The Dade-Commonwealth Building in recent years. Plans have been announced to convert it into a seventeen-story hotel. Image obtained from Flickr.
The Dade-Commonwealth Building under construction in 1925. It was one of the earliest skyscrapers to have a steel frame construction. Image obtained from Florida Memory.
The Miami hurricane of 1926 damaged the building and resulted in the top ten stories being demolished. Image obtained from Florida Memory.
Backstory and Context
The City of Miami entered a building frenzy during the 1920s, when the Florida Land Boom caused the population to swell and investments to skyrocket.
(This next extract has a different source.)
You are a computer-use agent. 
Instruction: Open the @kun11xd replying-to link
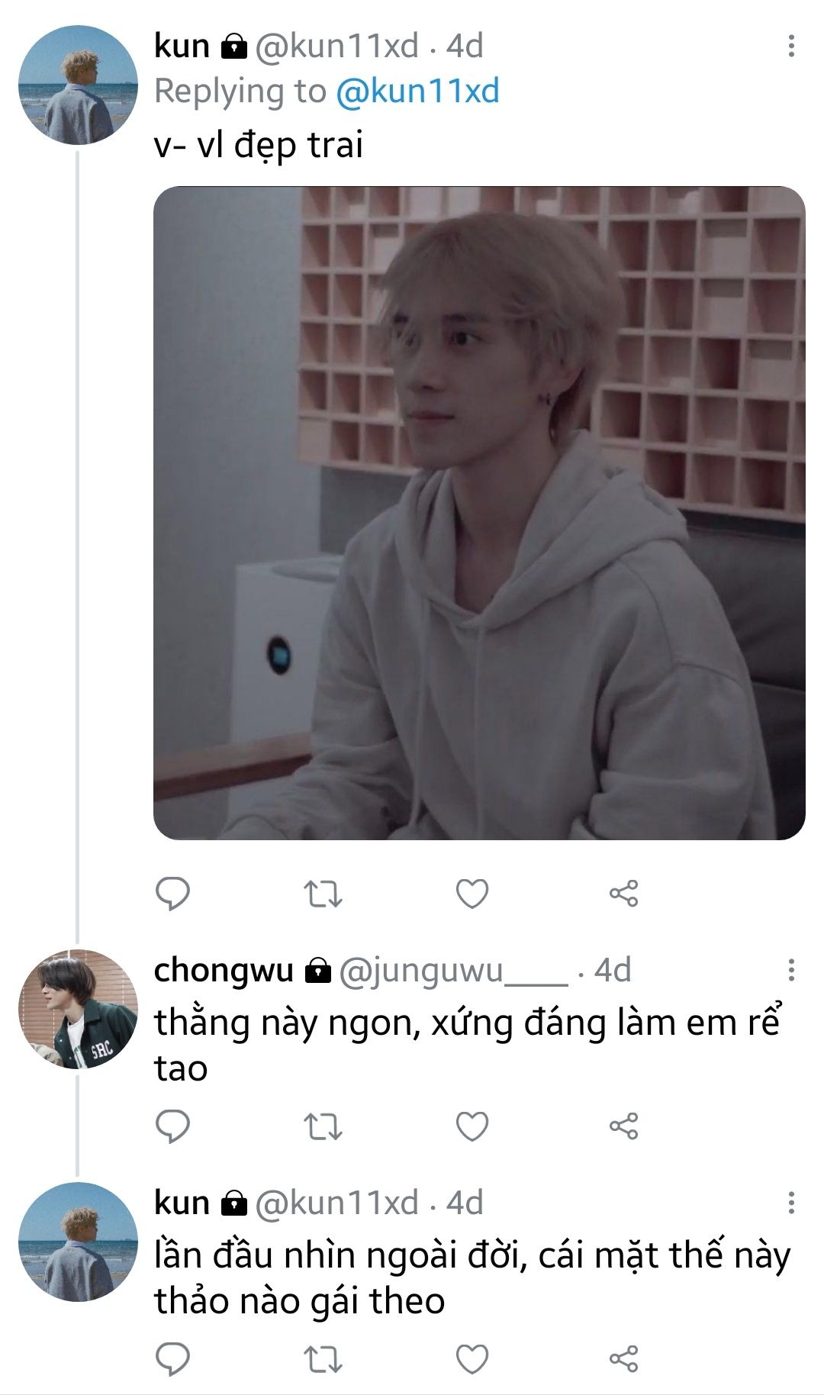point(417,92)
Skyscrapers first came to Miami in 1925, when the city eliminated its ten-story height restriction. Construction of one seventeen-story building was financed by the Meyer-Kiser Bank. The Indianapolis-based bank was founded by cousins Sol Meyer and Sol S. Kiser in 1906. In 1925, they decided to expand to Miami and provided $1,500,000 to build the structure that would be named the Meyer-Kiser Building.
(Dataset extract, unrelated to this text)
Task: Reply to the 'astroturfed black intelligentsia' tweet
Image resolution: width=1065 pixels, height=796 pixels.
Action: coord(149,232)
The Meyer-Kiser Building was designed in the Commercial style of architecture by Martin L. Hampton. Hampton was notable for creating multiple structures in Florida and Hollywood such as the Congress Building, the Biltmore Hotel, and the old Miami Beach City Hall. The seventeen-story Meyer-Kiser was one of the earliest skyscrapers to be built with a steel frame. Construction began in 1925 and was completed in December that same year. Less than a year later, on September 18, 1926, Miami was hit by a devastating hurricane. Much of the city was destroyed, while the Meyer-Kiser was badly damaged. Thankfully the building had been insured for wind damage, one of the few in Miami to do so. The building received a $675,000 damage payment, the largest in Florida’s history at the time. The decision was made to only repair the first seven stories and demolish the remaining ten; the hurricane had plunged Miami into an economic tailspin, and seventeen stories were not needed.
The original tenant of the Meyer-Kiser Building was the Meyer-Kiser Bank itself. The bank fell on hard times however, and folded during the stock market crash in 1929. The next major tenant was the American National Bank, which occupied the building in 1936. By 1944 the bank had been absorbed into First National Bank, and the Dade-Commonwealth Title and Abstract Company took its place on the ground floor. It was at this time that the Meyer-Kiser Building was renamed the Dade-Commonwealth Building, the name that continues to be used to this day. Throughout the following years, the building went through a series of tenants and interior renovations. In 2015, the building was purchased for $9.2 million by Dream Downtown LLC, a joint venture between Immocorp Capital and Beekman REIM. The company has announced that it will rebuild the additional ten stories on the Dade-Commonwealth Building, and convert it into a 169-room hotel.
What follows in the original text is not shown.